Ophiuchus Is Not A Sign: Here's The Difference Between Sidereal and Tropical Astrology (And What the Skeptics Never Tell You)
You may or may not remember back in 2011 when news started circulating about a new 13th zodiac sign, Ophiuchus, along with a list of new zodiac signs dates that more accurately reflected how much time the sun spent in front of each constellation on the ecliptic. This information was not new at the time - Snopes even has a page which mentions they've had people asking about it since 2002 - and it isn't new now, with the story going around again just last year.
The crutch of this argument is based on the precession of the equinoxes and it goes something like this: as the Earth spins on an axis, it "wobbles" like a top, then a bunch of science talk, and the eventual result is that the where the sun rises on the equinoxes separates from the fixed stars in the ecliptic. So, for example, 2000 years ago on the spring equinox the sun was rising in front of the constellation Aries, but today it rises in front of Pisces. Western astrologers, however, will tell you that you are an Aries even though the sun isn't actually rising in front of that constellation on that day. Also, there are 13 (or even 14, depending on who you ask) constellations that the sun travels through. This new supposed Sign, Ophiuchus, isn't used by astrologers even though it obviously should be. What a bunch of crazies, right?
Popular skeptics have brought up the 13th zodiac Sign and the precession of the equinoxes for a long time. Among today's most popular voices are Bill Nye, Neil deGrasse Tyson, Richard Dawkins, and even DNews. These are very high-profile names with a lot of weight behind them (well, at least some of them are) who are, unfortunately, educating people on astrology without knowing anything about it themselves. Which is particularly sad given that these are people who claim that their beliefs are based on reason and sound scientific research. Nobody did the minimal research required to learn the difference between a Sidereal and a Tropical calendar, or to learn that these are two systems for doing astrology with vastly different cultural and historical roots. So here I will tell you what the skeptics never do: Why Ophiuchus is not actually a Sign, and why the traditional Sun Sign dates given to you by astrologers are not actually wrong.

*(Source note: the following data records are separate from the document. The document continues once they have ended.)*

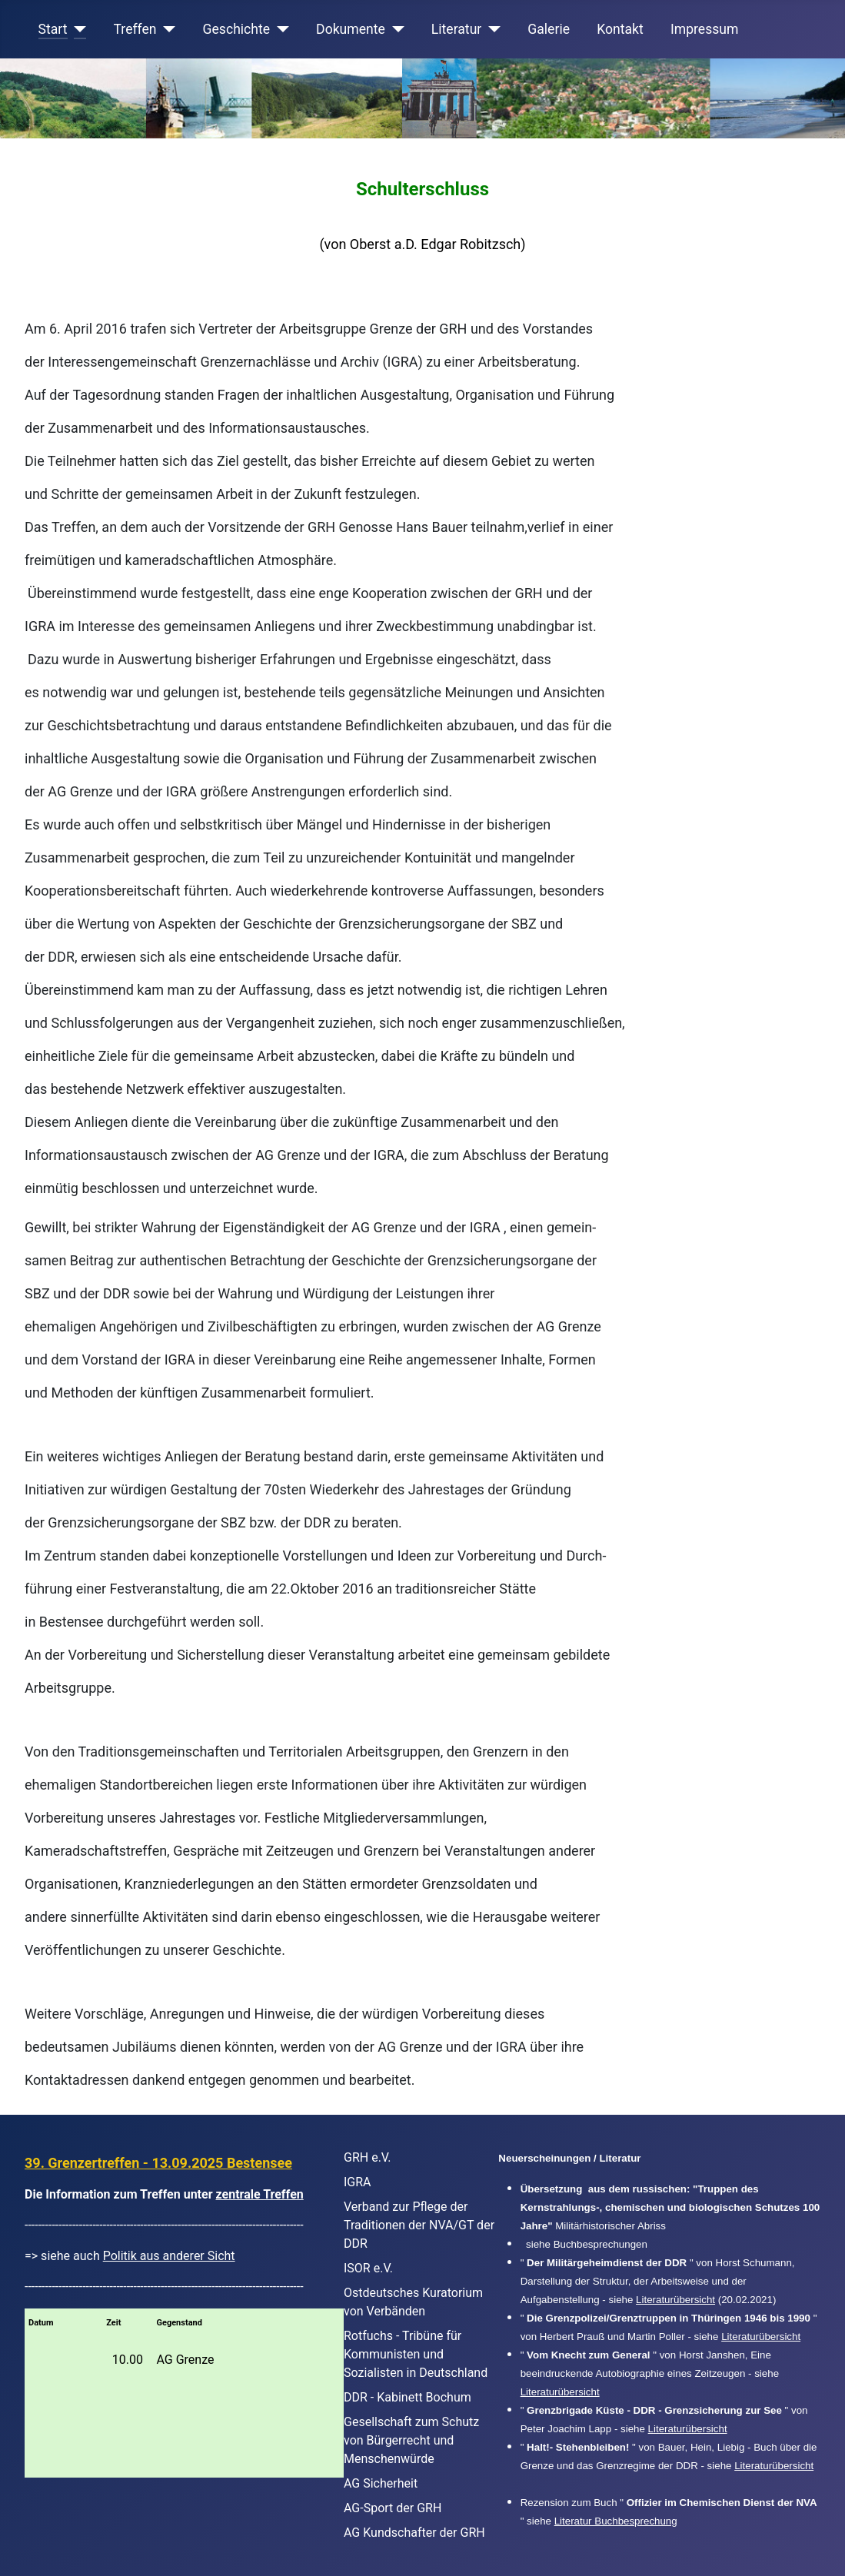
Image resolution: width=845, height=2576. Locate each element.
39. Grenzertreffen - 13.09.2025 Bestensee (158, 2163)
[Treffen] (166, 29)
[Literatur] (491, 29)
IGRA (357, 2182)
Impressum (704, 29)
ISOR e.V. (368, 2268)
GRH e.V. (367, 2157)
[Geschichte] (279, 29)
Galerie (548, 29)
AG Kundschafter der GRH (414, 2532)
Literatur (456, 29)
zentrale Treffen (260, 2194)
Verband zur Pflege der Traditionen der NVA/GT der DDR (419, 2225)
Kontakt (620, 29)
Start (53, 29)
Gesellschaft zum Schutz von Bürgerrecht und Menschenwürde (411, 2440)
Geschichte (237, 29)
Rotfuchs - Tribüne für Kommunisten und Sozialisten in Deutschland (415, 2354)
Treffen (135, 29)
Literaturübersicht (675, 2299)
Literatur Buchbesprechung (615, 2521)
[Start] (77, 29)
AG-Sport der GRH (392, 2508)
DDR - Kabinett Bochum (407, 2397)
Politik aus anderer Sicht (169, 2256)
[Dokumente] (394, 29)
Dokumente (350, 29)
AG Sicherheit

A SIDEREAL CALENDAR FOLLOWS THE STARS
A Sidereal calendar tracks how long it takes for the sun to travel from the beginning of one constellation all the way around the ecliptic to the same spot again. Sidereal (also called Eastern, Indian, or Vedic) astrology begins when the sun crosses in front of the constellation Aries, until it circles around to Aries again. According to the dates on that Time Magazine article, a modern sidereal calendar (with sections showing how much time the sun spends in front of each constellation) would look something like this:
A TROPICAL CALENDAR FOLLOWS THE SEASONS
On the other hand, a Tropical calendar measures the length of time between equinox and equinox. As you may remember from me talking about the Elements and Qualities, in Tropical (also called Western) astrology, Aries begins with the spring equinox, Cancer with the summer solstice, Libra with the fall equinox, and Capricorn with the winter solstice. Drawn as a circle, this divides the circle into 4, which is further divided into 12 equal parts, with each Sign being a section of the seasonal year. You can see this in the image below:
See how there are two different calendar systems? One tied to the stars, and one tied to the seasons? All astrology began with a Sidereal calendar somewhere around 1800 BCE, when the stars on the ecliptic were first grouped into a sidereal calendar by the Babylonians. But Ptolemy switched to a Tropical calendar back in the first century CE, and all the West followed suit. As Nicolas Campion explains:
Western astrologers use a Tropical calendar to practice astrology, and have for thousands of years. This means that each Sign is not a constellation, but a section of the seasonal year. Eastern astrologers use a Sidereal, star-based calendar to practice astrology; most of this group are found within Indian communities, or within the Hindu faith. These are two different systems based on two different calendars, and any arguments for or against astrology's scientific standing should be directed at the appropriate side. So if you have questions or arguments against astrology that have anything to do with the stars, just note that they will not be valid against the vast majority of astrologers in the West.